ENTRIES SHOWN
►

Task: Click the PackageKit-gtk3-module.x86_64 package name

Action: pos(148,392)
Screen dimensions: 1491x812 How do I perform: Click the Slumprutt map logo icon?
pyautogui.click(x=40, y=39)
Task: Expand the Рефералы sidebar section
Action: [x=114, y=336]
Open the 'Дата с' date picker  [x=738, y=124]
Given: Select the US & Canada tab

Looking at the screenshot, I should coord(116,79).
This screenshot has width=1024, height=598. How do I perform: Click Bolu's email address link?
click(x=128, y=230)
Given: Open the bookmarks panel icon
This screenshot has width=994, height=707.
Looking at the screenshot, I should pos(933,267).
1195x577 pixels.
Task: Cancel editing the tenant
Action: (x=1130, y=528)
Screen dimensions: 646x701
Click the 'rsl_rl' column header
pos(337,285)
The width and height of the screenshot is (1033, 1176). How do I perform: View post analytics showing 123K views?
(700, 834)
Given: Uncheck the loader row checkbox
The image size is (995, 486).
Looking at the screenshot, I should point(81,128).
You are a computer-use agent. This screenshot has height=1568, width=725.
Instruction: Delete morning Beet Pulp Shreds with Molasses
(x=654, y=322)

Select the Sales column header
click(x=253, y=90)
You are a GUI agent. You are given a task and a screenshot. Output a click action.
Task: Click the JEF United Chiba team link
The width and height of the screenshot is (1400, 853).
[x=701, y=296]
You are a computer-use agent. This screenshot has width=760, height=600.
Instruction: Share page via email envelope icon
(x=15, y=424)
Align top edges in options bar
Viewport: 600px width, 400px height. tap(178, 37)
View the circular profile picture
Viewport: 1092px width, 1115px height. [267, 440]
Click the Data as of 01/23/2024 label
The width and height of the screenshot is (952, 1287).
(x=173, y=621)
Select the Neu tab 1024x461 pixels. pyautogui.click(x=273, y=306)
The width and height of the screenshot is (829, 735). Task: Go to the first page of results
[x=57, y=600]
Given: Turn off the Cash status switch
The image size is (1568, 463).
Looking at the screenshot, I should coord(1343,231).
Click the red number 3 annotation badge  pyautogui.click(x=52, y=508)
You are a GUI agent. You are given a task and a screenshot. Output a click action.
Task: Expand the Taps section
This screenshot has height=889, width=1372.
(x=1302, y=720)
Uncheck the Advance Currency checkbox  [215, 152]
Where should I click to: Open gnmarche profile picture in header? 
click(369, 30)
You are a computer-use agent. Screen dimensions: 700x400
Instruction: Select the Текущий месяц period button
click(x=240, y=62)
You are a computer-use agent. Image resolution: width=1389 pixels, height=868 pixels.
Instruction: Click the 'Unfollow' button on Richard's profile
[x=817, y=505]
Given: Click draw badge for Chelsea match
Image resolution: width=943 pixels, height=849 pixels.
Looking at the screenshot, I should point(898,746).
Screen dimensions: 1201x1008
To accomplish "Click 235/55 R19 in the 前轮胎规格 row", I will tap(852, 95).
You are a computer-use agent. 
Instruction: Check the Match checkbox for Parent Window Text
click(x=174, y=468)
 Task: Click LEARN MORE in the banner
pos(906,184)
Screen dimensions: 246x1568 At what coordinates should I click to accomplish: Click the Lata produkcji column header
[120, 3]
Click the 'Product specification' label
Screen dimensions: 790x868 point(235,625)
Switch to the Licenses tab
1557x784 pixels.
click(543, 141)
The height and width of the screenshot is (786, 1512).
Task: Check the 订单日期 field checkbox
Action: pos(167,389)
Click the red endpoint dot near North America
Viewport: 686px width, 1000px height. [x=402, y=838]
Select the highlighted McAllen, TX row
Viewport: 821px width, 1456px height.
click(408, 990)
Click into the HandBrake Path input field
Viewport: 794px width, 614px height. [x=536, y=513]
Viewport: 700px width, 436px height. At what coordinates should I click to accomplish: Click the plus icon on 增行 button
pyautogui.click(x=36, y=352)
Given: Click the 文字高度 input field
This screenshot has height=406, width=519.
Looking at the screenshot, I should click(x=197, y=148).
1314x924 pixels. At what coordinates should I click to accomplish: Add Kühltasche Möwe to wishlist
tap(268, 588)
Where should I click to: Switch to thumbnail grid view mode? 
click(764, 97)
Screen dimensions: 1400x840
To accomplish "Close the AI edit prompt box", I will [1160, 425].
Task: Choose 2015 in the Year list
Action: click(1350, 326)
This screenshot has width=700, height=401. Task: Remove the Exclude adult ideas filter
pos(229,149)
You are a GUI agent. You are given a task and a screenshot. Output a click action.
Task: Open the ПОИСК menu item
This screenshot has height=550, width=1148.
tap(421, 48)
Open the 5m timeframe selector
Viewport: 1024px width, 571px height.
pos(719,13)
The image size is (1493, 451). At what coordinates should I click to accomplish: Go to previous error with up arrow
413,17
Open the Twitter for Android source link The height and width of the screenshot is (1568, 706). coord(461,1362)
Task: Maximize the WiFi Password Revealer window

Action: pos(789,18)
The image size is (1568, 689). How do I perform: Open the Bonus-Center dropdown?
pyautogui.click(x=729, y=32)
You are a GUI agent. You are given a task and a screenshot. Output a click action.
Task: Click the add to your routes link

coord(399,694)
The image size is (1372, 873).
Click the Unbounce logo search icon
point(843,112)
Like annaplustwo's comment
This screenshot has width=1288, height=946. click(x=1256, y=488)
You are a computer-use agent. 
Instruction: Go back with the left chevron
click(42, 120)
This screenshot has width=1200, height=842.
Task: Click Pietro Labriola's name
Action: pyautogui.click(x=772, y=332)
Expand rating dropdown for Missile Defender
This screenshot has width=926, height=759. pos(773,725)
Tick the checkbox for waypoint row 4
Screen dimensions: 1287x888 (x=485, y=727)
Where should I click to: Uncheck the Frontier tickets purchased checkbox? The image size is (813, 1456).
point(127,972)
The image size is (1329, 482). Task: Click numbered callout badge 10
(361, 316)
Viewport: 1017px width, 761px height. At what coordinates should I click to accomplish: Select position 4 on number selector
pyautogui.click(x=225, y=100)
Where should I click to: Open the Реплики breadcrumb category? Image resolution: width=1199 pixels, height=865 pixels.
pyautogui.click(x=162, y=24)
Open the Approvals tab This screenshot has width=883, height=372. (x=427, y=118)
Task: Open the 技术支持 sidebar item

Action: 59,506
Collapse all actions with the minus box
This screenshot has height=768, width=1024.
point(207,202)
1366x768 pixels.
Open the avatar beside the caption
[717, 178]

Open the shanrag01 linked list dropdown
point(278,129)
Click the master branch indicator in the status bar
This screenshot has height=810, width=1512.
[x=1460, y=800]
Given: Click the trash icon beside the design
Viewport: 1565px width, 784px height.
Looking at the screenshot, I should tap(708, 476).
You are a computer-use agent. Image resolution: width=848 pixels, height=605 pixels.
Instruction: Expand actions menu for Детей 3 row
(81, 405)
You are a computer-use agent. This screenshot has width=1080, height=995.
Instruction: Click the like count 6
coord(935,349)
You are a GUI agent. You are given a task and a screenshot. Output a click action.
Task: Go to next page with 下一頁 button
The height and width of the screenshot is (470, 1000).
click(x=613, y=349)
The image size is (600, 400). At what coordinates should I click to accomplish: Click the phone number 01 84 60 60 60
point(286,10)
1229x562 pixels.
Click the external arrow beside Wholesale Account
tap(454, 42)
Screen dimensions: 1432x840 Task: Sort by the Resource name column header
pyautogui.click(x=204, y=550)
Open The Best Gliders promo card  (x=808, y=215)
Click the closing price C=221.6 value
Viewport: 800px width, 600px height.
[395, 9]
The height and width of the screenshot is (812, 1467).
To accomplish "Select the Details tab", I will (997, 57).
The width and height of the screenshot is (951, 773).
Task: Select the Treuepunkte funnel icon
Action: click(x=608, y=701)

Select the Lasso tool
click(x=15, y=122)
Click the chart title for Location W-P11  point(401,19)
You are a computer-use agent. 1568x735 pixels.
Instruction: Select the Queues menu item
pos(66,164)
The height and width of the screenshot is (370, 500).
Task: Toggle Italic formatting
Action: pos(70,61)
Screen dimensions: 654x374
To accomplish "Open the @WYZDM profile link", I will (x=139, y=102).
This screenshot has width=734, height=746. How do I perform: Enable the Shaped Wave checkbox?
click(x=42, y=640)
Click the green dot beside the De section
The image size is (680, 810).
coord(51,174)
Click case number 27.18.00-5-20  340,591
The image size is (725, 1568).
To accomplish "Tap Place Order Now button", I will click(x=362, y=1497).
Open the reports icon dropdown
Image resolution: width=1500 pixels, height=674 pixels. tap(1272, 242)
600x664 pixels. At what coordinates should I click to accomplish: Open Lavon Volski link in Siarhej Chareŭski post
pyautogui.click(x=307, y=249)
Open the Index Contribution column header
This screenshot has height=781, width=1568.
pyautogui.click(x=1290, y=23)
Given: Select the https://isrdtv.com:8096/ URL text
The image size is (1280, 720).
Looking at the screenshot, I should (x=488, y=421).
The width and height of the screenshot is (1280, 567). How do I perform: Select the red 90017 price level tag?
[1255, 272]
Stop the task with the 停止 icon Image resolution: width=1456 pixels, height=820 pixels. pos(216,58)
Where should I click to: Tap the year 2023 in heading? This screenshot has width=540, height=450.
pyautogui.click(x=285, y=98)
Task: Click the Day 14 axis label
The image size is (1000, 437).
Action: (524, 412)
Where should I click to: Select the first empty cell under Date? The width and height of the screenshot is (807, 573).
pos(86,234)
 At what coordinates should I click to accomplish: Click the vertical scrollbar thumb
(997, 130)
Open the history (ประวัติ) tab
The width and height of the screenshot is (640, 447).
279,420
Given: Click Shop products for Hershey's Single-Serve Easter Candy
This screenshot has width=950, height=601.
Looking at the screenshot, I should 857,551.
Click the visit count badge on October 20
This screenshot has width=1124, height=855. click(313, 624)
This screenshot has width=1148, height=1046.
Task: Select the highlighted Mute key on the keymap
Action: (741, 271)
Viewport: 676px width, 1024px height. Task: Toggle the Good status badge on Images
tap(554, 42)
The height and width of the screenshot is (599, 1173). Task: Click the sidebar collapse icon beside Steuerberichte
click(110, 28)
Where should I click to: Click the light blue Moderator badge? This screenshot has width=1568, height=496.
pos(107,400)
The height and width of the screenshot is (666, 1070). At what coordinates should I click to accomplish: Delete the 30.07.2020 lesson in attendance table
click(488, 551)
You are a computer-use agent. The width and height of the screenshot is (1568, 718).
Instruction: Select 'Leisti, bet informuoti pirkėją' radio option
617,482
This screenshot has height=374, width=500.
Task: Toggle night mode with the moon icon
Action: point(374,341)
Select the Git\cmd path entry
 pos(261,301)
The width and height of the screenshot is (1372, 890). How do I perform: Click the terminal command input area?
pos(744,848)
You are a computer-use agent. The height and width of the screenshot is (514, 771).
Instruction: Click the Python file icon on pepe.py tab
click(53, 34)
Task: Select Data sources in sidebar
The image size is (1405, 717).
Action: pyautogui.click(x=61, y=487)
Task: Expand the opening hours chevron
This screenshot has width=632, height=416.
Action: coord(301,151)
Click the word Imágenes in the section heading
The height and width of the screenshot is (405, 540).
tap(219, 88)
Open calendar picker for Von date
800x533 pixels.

◄

EXERCISE OBJECTIVE
Copy out every line above where "Data" is present.

ANSWER TO THIS EXERCISE
Click the Data as of 01/23/2024 label
Task: Select Data sources in sidebar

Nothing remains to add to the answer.